Ausgangstext:

· · · · ·

Ukraine-Krieg: Russischer Soldat will zu Kriegsverbrechen aussagen
Vor wenigen Monaten war er nahe Butscha im Ukraine-Krieg stationiert, jetzt möchte ein russischer Soldat vor einem internationalen Gericht als Zeuge dienen.
Das Wichtigste in Kürze
- Ein desertierter russischer Soldat sucht in Madrid Asyl.
- Er plant, vor Gericht als Zeuge zu Kriegsverbrechen auszusagen.
- Die Einheit von Nikita Chibrin (27) war im Frühling nahe Butscha stationiert.
Vier Monate lang kämpfte Nikita Chibrin (27) für Russland im Ukraine-Krieg. Im März war er mit der Selbstständigen 64. Garde-Mot-Schützenbrigade, der auch Kriegsverbrechen vorgeworfen werden, in der Region Kiew unterwegs.
Mit den schrecklichen Taten will Chibrin aber nichts zu tun gehabt haben. Er habe zudem nicht ein einziges Mal eine Waffe abgefeuert im Krieg, erzählt er dem britischen «Guardian».

· · · · ·

Vorliegende Daten:
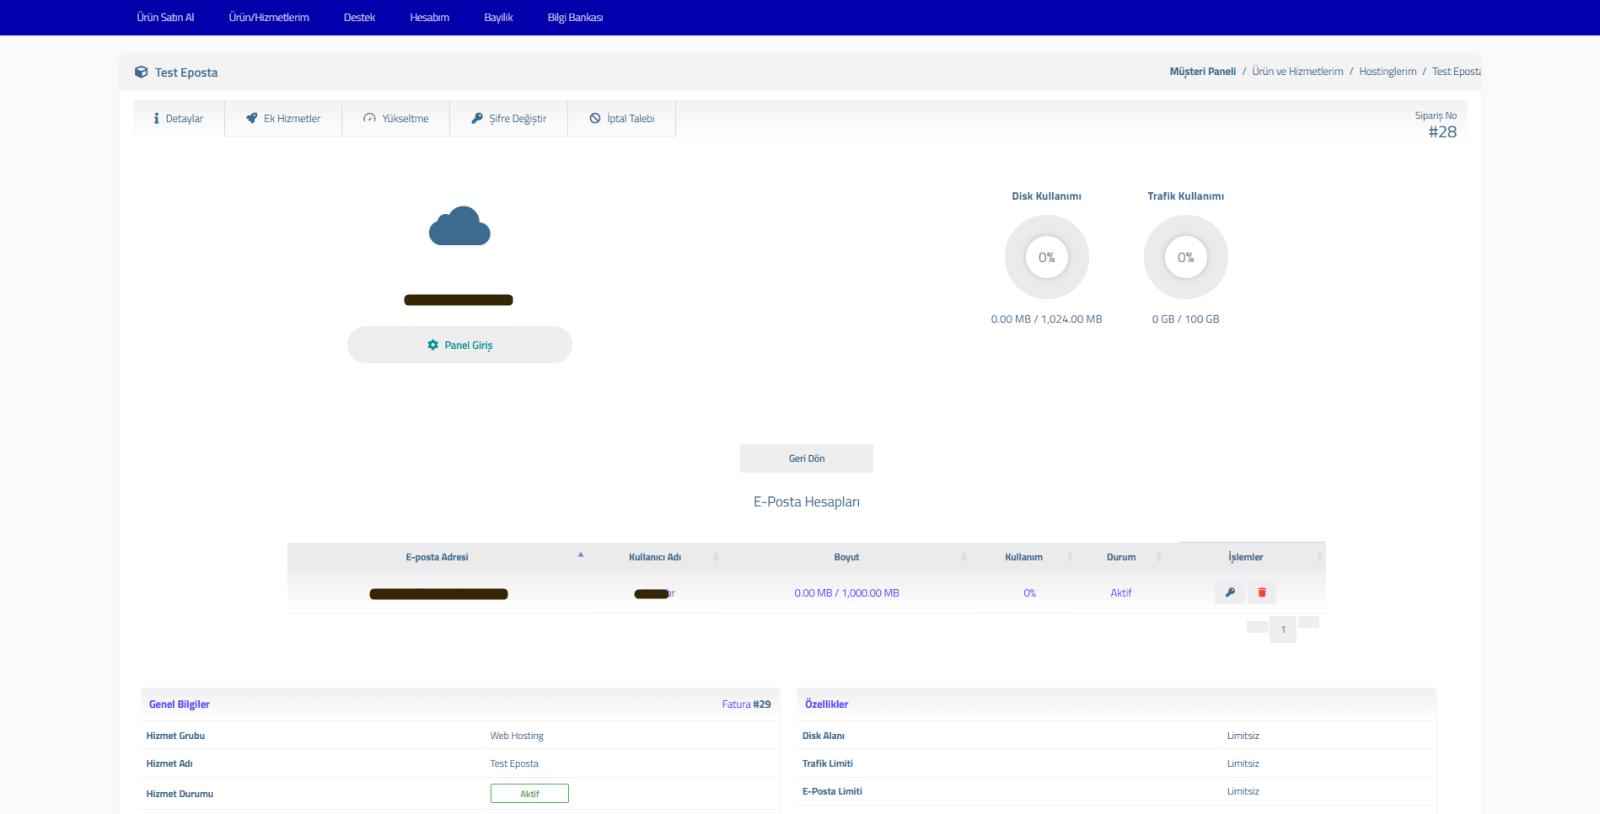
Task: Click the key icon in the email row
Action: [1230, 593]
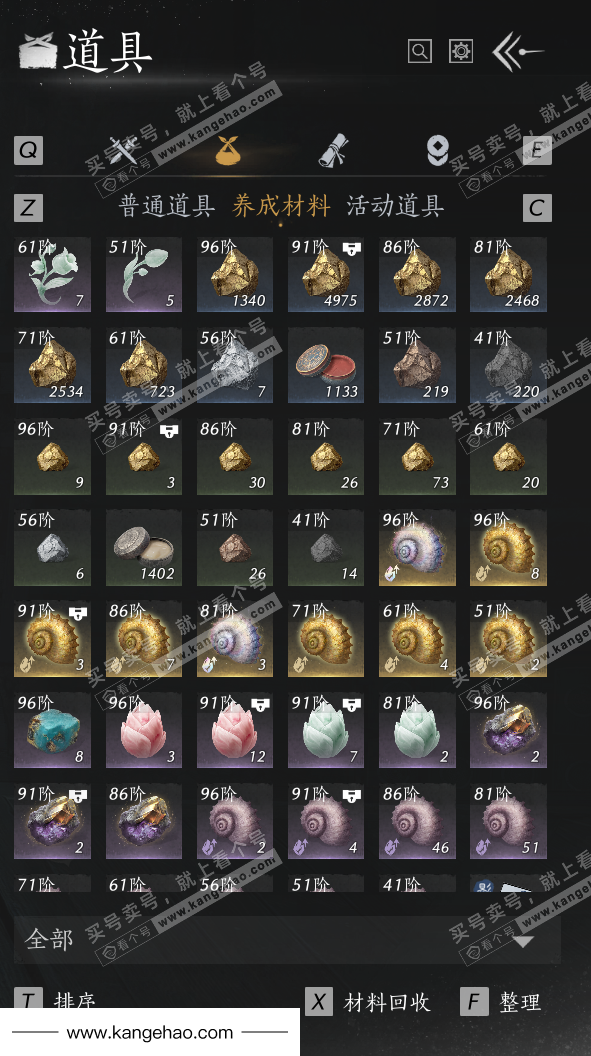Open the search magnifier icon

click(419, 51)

· · · · ·

Aufgaben:
- 1) Wie lange kämpfte Nikita Chibrin laut dem Ausgangstext für Russland im Ukraine-Krieg?
- 2) Schreiben Sie den Ausgangstext über den desertierten russischen Soldaten im Anschluss an seinen letzten Satz weiter.
Die Daten werden für die Bearbeitung nicht benötigt.

Lösungen:
- 1) Vier Monate lang.

- 2)
Das Interview verläuft telefonisch, vom Flughafen der spanischen Hauptstadt Madrid aus. Dort ist der Russe nämlich am vergangenen Dienstag gelandet und wurde prompt von den Behörden angehalten. Und dort hofft er darauf, politisches Asyl zu erhalten.
Soldat will vor internationalem Gericht gegen Krieg aussagen
Denn Chibrin ist bereits im Juni aus dem Ukraine-Krieg desertiert. Nun plant er, vor einem internationalen Gericht über das Erlebte zu berichten und als Zeuge für die Kriegsverbrechen zu dienen.
«Ich habe nichts zu verbergen», erklärt er dem «Guardian». «Der Krieg, den Russland begonnen hat, ist kriminell. Ich will alles tun, um ihn zu stoppen.»
Schon am ersten Tag der Invasion, am 24. Februar, habe er seinen Befehlshabern erklärt, er sei gegen den Krieg. «Sie haben gedroht, mich ins Gefängnis zu werfen», erinnert er sich.
Aber stattdessen wurde er seines Rangs als Mechaniker enthoben und für Reinigungs- und Transportarbeiten eingesetzt.
Im ersten Monat der Invasion ist die Einheit in Lypivka stationiert, 50 Kilometer von Kiew entfernt. Zwei Dörfer weiter liegt Butscha, wo Zivilisten im Ukraine-Krieg von Russen gefoltert und ermordet wurden.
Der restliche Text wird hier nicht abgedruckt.